GOAL OF THE EXERCISE
Return every line of the data below that contains the string "pixels".
++++++++
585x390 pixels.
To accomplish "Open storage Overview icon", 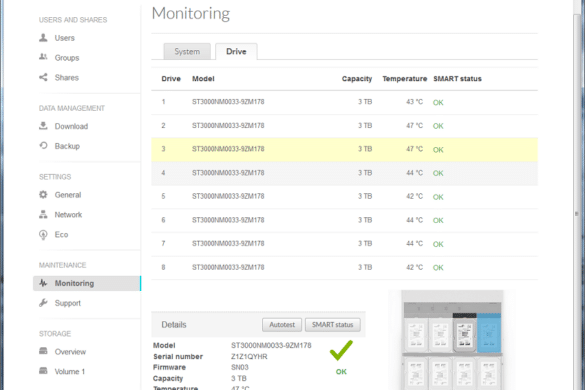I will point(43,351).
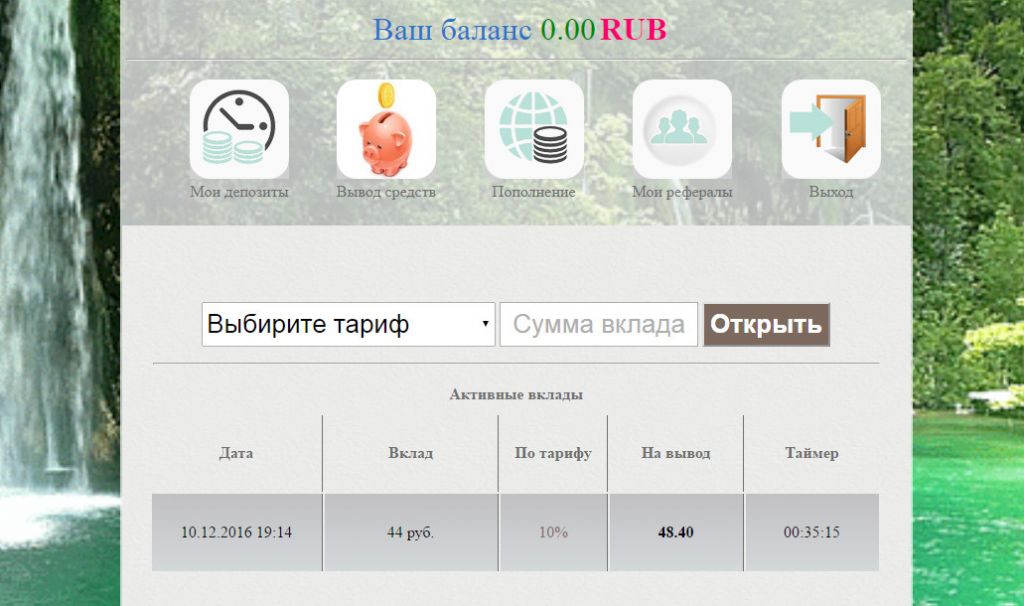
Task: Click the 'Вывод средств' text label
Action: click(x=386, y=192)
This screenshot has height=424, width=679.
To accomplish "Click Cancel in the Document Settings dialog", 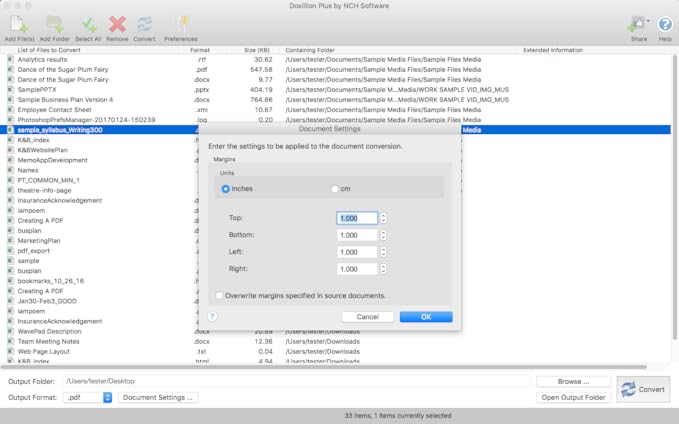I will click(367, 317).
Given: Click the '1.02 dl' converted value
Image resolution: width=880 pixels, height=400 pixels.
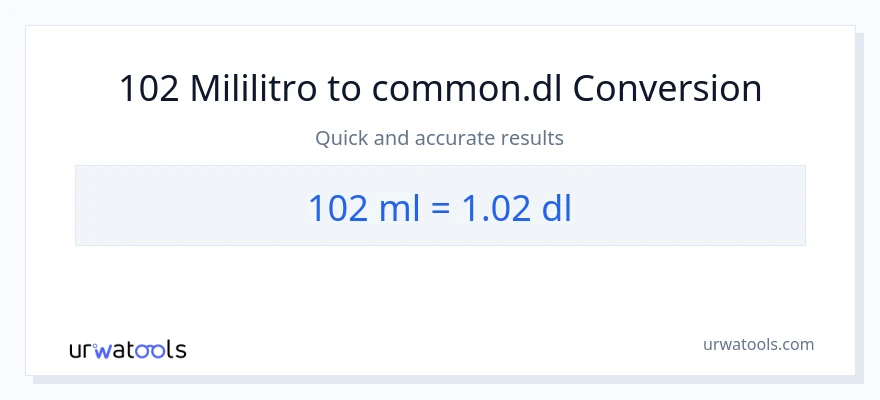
++++++++
FINISHED EXERCISE
585x390 pixels.
Image resolution: width=880 pixels, height=400 pixels.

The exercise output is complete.